## Texte proposé
Le jeune homme, dont l’intuition intellectuelle est encore dans toute sa fraîcheur et dans toute sa force, se représente bien souvent la nature dans une objectivité parfaite, et par suite dans toute sa beauté. Mais ce qui trouble parfois pour lui le plaisir d’un tel spectacle, c’est la réflexion que les belles choses ici présentes sont avec lui sans aucun rapport personnel, capable d’exciter son intérêt et sa joie ; il voudrait que sa vie prît la forme d’un roman intéressant : « Derrière ce rocher en saillie devrait m’attendre une troupe d’amis bien montés ; — auprès de cette cascade devrait se reposer ma bien-aimée ; — cet édifice si bien illuminé devrait être sa demeure, et cette fenêtre garnie de verdure devrait être la sienne ; — mais ce monde si beau n’est que solitude pour moi, etc. » Ces billevesées mélancoliques de jeune homme reposent au fond sur une contradiction. Car la beauté avec laquelle ces objets lui apparaissent tient justement à la pure objectivité, c’est-à-dire au désintéressement de son intuition ; elle serait aussitôt annulée par cette relation avec sa volonté dont le jeune homme regrette douloureusement l’absence, et aussitôt disparaîtrait le charme qui lui procure en ce moment une jouissance véritable, quoique mélangée d’une impression pénible. — Il en est du reste de même à tout âge et en toute circonstance : la beauté du paysage qui nous ravit à l’heure présente cesserait d’être, si nous avions avec lui quelque rapport personnel dont la conscience ne nous quitterait pas. Aucune chose n’est belle qu’aussi longtemps qu’elle ne nous concerne pas. (Il n’est pas question ici de passion amoureuse, mais de jouissance esthétique.) La vie n’est jamais belle, ses images seules le sont, une fois transfigurées par le miroir de l’art ou de la poésie ; et cela surtout pendant la jeunesse, alors que nous ne connaissons rien encore de l’existence. Plus d’un jeune homme s’apaiserait si on pouvait l’amener à cette idée.

## Exercices à résoudre
A - Dénombrez les lignes des entrées qui contiennent la chaîne « Change », puis indiquez seulement ce nombre.
B - Reprenez le texte sur la beauté et le désintéressement esthétique en le poursuivant après sa dernière phrase.
Le texte et les entrées proviennent de sources distinctes.

## Relevé des données
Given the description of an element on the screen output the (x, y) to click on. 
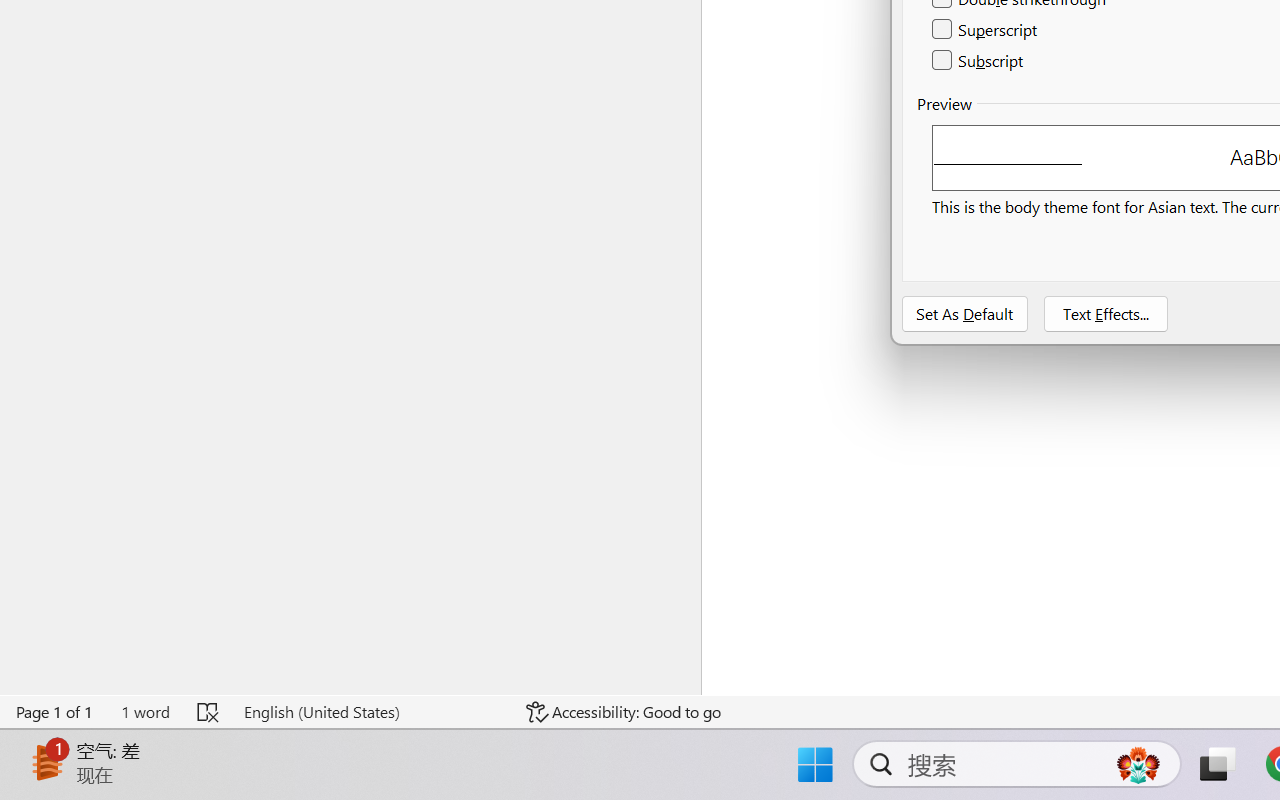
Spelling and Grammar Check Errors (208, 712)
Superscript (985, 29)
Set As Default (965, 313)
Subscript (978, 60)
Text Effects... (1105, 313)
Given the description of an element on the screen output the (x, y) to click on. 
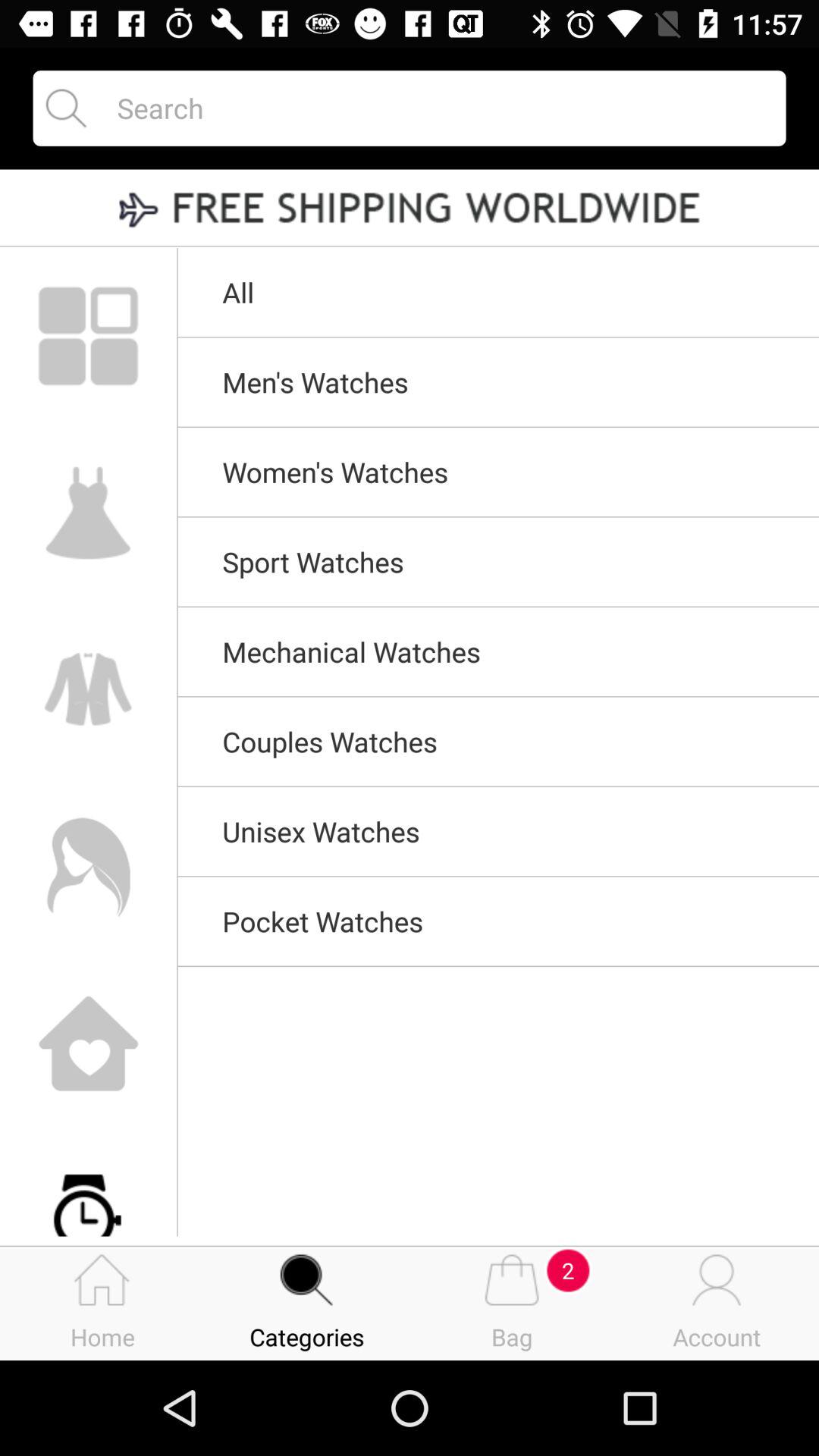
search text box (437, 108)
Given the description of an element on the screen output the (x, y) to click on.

==

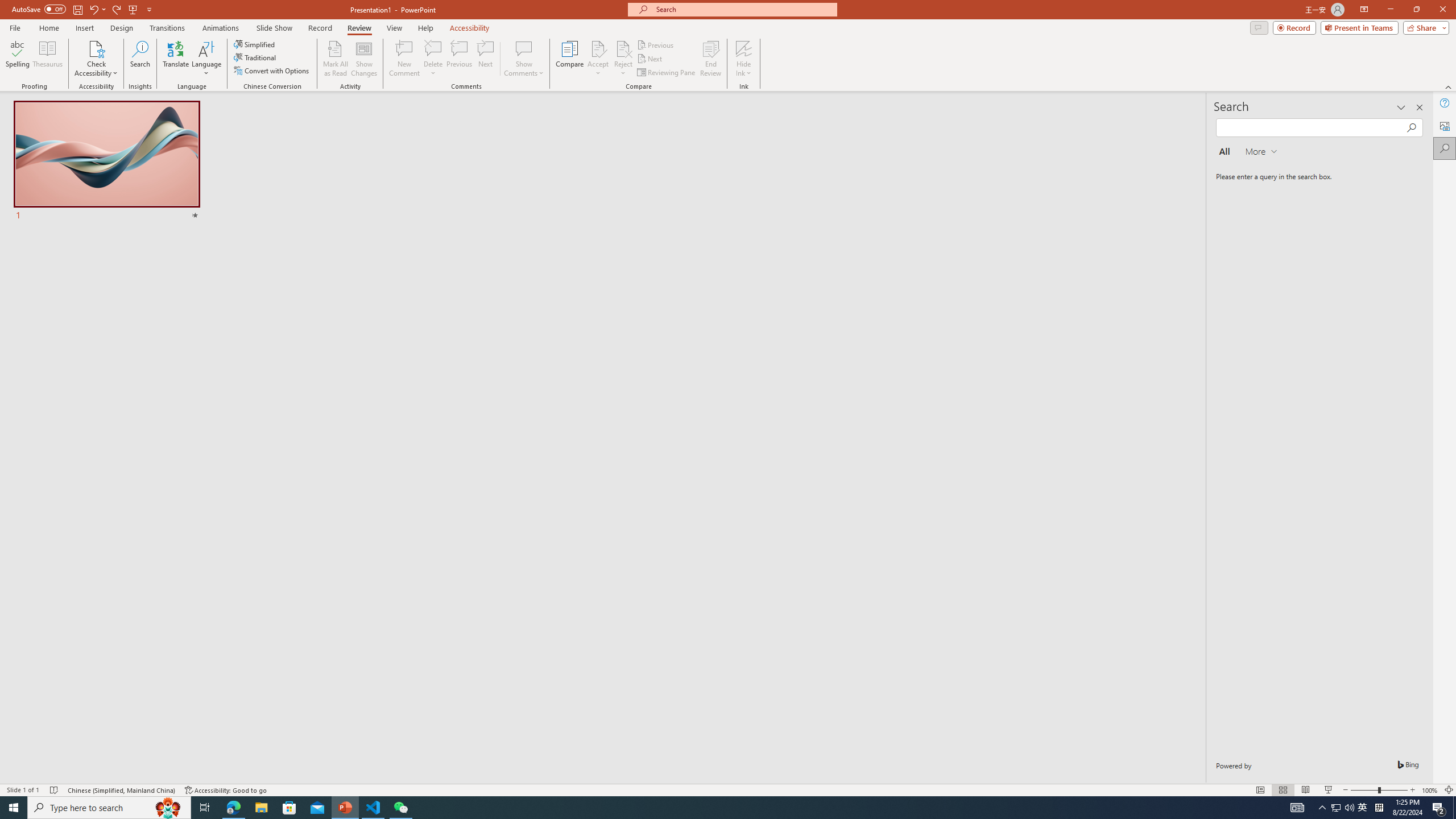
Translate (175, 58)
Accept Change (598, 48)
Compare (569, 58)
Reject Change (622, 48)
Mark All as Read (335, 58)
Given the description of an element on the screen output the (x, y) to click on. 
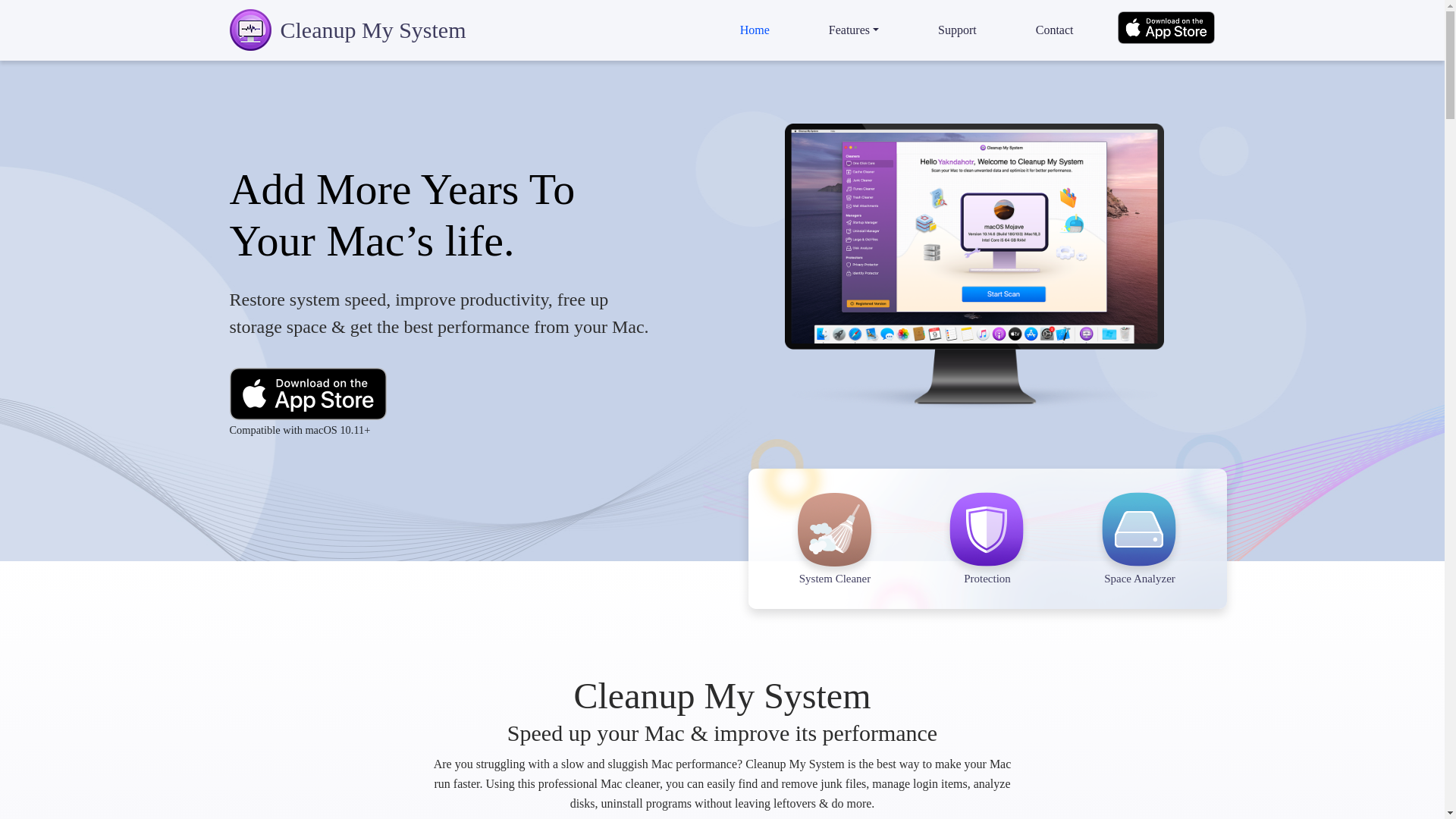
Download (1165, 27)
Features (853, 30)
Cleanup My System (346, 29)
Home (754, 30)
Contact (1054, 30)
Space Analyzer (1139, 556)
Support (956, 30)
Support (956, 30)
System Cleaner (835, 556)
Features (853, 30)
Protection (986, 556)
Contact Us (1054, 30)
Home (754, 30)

## Liste des réponses
A - 2

B -
Pourquoi la vue de la pleine lune exerce-t-elle une action si bienfaisante, si calmante, si propre à élever l’âme ? C’est que la lune est objet d’intuition, et non de volonté :

« Les étoiles, on ne les désire pas ; on ne peut que se réjouir de leur splendeur[3]. »

Elle est grande, c’est-à-dire elle nous dispose à la grandeur, parce que, sans rapport avec nous, éternellement étrangère à l’agitation terrestre, elle passe et voit tout sans prendre part à rien. Aussi, à son aspect, la volonté, avec ses misères incessantes, s’efface-t-elle de la conscience et laisse-t-elle sa place à la connaissance pure. Peut-être ici se mêle-t-il encore le sentiment que nous en partageons la vue avec des millions de créatures dont la différence individuelle s’évanouit alors, et qui dans cette contemplation ne forment plus qu’un être ; l’impression du sublime en est relevée encore. Ce qui contribue aussi à l’accroître, c’est que la lune éclaire sans échauffer ; de là le nom de chaste qu’on lui a donné et le motif de son identification avec Diane. — Par l’effet de cette impression totale si salutaire qu’elle produit sur notre âme, la lune est devenue peu à peu l’amie de notre cœur, ce que le soleil ne devient jamais, en sa qualité de bienfaiteur infini que l’on n’ose pas regarder en face.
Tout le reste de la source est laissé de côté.